Task:
A line below contains "Where should I click to: Click the previous", and a later one contains "You are a computer-use agent. Viewport: 649px". Repeat both, with every line between them, exactly.

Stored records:
--- START ---

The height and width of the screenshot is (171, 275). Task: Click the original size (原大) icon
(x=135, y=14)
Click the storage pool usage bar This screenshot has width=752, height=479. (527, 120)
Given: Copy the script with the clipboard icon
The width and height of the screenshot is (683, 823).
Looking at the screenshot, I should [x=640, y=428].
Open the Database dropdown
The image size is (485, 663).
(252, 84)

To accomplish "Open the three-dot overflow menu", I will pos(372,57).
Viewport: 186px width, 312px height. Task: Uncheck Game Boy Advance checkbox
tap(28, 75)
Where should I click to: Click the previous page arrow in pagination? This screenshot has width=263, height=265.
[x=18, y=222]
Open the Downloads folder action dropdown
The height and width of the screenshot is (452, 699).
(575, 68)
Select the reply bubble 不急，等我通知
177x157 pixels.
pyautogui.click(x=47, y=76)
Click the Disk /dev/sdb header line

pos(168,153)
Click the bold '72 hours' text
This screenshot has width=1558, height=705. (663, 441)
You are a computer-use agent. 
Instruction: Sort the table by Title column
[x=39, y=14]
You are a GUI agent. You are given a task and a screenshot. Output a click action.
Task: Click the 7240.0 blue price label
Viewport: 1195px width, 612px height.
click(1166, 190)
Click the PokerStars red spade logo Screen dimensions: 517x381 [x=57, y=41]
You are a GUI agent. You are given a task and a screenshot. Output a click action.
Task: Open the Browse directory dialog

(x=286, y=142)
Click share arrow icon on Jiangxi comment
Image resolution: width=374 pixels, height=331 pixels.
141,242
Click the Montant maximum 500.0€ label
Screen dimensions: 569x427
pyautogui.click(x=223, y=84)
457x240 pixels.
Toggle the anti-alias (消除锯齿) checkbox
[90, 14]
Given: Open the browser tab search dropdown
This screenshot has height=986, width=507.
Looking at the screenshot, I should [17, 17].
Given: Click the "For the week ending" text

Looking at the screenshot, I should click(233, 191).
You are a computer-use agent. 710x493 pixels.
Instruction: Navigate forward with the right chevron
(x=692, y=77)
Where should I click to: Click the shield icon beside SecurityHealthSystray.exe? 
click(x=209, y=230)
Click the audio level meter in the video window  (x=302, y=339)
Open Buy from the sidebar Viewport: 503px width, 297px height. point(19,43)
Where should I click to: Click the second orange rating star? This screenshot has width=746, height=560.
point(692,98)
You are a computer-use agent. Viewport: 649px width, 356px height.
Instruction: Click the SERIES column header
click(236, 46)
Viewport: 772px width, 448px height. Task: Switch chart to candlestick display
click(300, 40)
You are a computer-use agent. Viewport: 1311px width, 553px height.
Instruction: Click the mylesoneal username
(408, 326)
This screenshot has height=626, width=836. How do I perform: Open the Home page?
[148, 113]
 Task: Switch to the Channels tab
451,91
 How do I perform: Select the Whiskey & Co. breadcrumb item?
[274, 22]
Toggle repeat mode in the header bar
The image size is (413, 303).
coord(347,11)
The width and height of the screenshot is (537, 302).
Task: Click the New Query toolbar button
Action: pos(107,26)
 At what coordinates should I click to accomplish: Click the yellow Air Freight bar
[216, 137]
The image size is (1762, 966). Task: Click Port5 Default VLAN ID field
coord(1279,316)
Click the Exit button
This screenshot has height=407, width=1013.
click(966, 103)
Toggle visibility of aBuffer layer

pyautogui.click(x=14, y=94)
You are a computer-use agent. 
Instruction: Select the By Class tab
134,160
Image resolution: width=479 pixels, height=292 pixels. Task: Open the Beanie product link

--- END ---

Result of the exercise:
Where should I click to: Click the previous page arrow in pagination? This screenshot has width=263, height=265.
[x=18, y=222]
Open the Downloads folder action dropdown
The height and width of the screenshot is (452, 699).
(575, 68)
Select the reply bubble 不急，等我通知
177x157 pixels.
pyautogui.click(x=47, y=76)
Click the Disk /dev/sdb header line

pos(168,153)
Click the bold '72 hours' text
This screenshot has width=1558, height=705. (663, 441)
You are a computer-use agent. 
Instruction: Sort the table by Title column
[x=39, y=14]
You are a GUI agent. You are given a task and a screenshot. Output a click action.
Task: Click the 7240.0 blue price label
Viewport: 1195px width, 612px height.
click(1166, 190)
Click the PokerStars red spade logo Screen dimensions: 517x381 [x=57, y=41]
You are a GUI agent. You are given a task and a screenshot. Output a click action.
Task: Open the Browse directory dialog

(x=286, y=142)
Click share arrow icon on Jiangxi comment
Image resolution: width=374 pixels, height=331 pixels.
141,242
Click the Montant maximum 500.0€ label
Screen dimensions: 569x427
pyautogui.click(x=223, y=84)
457x240 pixels.
Toggle the anti-alias (消除锯齿) checkbox
[90, 14]
Given: Open the browser tab search dropdown
This screenshot has height=986, width=507.
Looking at the screenshot, I should [17, 17].
Given: Click the "For the week ending" text

Looking at the screenshot, I should click(233, 191).
You are a computer-use agent. 710x493 pixels.
Instruction: Navigate forward with the right chevron
(x=692, y=77)
Where should I click to: Click the shield icon beside SecurityHealthSystray.exe? 
click(x=209, y=230)
Click the audio level meter in the video window  (x=302, y=339)
Open Buy from the sidebar Viewport: 503px width, 297px height. point(19,43)
Where should I click to: Click the second orange rating star? This screenshot has width=746, height=560.
point(692,98)
You are a computer-use agent. Viewport: 649px width, 356px height.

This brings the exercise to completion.